Okay, great. Thank you for all that information. I'll rejoin Keith.
Have a nice day.
Yeah, thanks, Jeremy.
Your next question comes
from Edward of Ascension Capital. Please go ahead. Hello, Ed. Yeah,
thanks for answering my questions. Has the volatility in the market affected your ability to raise capital in terms of, you know, do you have wide fluctuations when you're trying to go out to the capital markets to, you know, raise money?
I'll let Ed, Dennis, why don't you go ahead and answer that? The answer is no. We've been fortunate to have good long-term investors who buy into our vision both for the parent company as well as the subsidiaries, but I'll let Dennis provide a little bit more comment.

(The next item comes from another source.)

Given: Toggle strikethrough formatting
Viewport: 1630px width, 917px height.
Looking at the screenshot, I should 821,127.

Yeah, well said. As evidenced by the answer we did in the first quarter, we did a combination with the Admin and Verus equities that is indicative, was indicative of the implicit value of Verus. It was done at a 35 million pre-market, pre-money value, and, you know, we have access to, you know, investors that align with our vision, and we believe that the additional tranches needed for Verus will be available when needed, and given the assets we're looking at and narrowing down on the biopharmacy, we believe that we'll also, you know, have, we will also have access to both private capital and ultimately public capital as well. So we think we're in pretty good shape to execute on both of them, and the money will be available as needed when the time is right to sign those agreements.

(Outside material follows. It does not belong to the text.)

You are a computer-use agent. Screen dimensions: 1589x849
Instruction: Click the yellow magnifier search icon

Great, well thanks for answering my questions, and I wish you guys good luck. Thanks Ed. Thank you, ladies and gentlemen.
That
concludes our question
and answer session. I will now turn the conference back over to Dr. Vichon Aguilon. Please go ahead.
Great, thank you, operator, and thank you all for joining today and for the great questions. Pat Met is really well positioned, as I just articulated in some additional detail, and we are going to aggressively execute on the strategic vision that I just outlined. You know, Lucid and Verus are now well capitalized through key upcoming milestones. We believe they'll be value creators in the near term, and we're just excited to and ready to pursue the significant opportunities we have to leverage our model and our infrastructure and further diversify into a new sector, and we hope to make some progress on that in the very near future. So with that said, again, I do encourage you to stay connected with our progress through news releases, these calls, sign up for email alerts on our website, and follow us on social media. So thank you so much, and everyone have a great day.
This concludes today's conference. Thank you for attending. You may now disconnect your lines.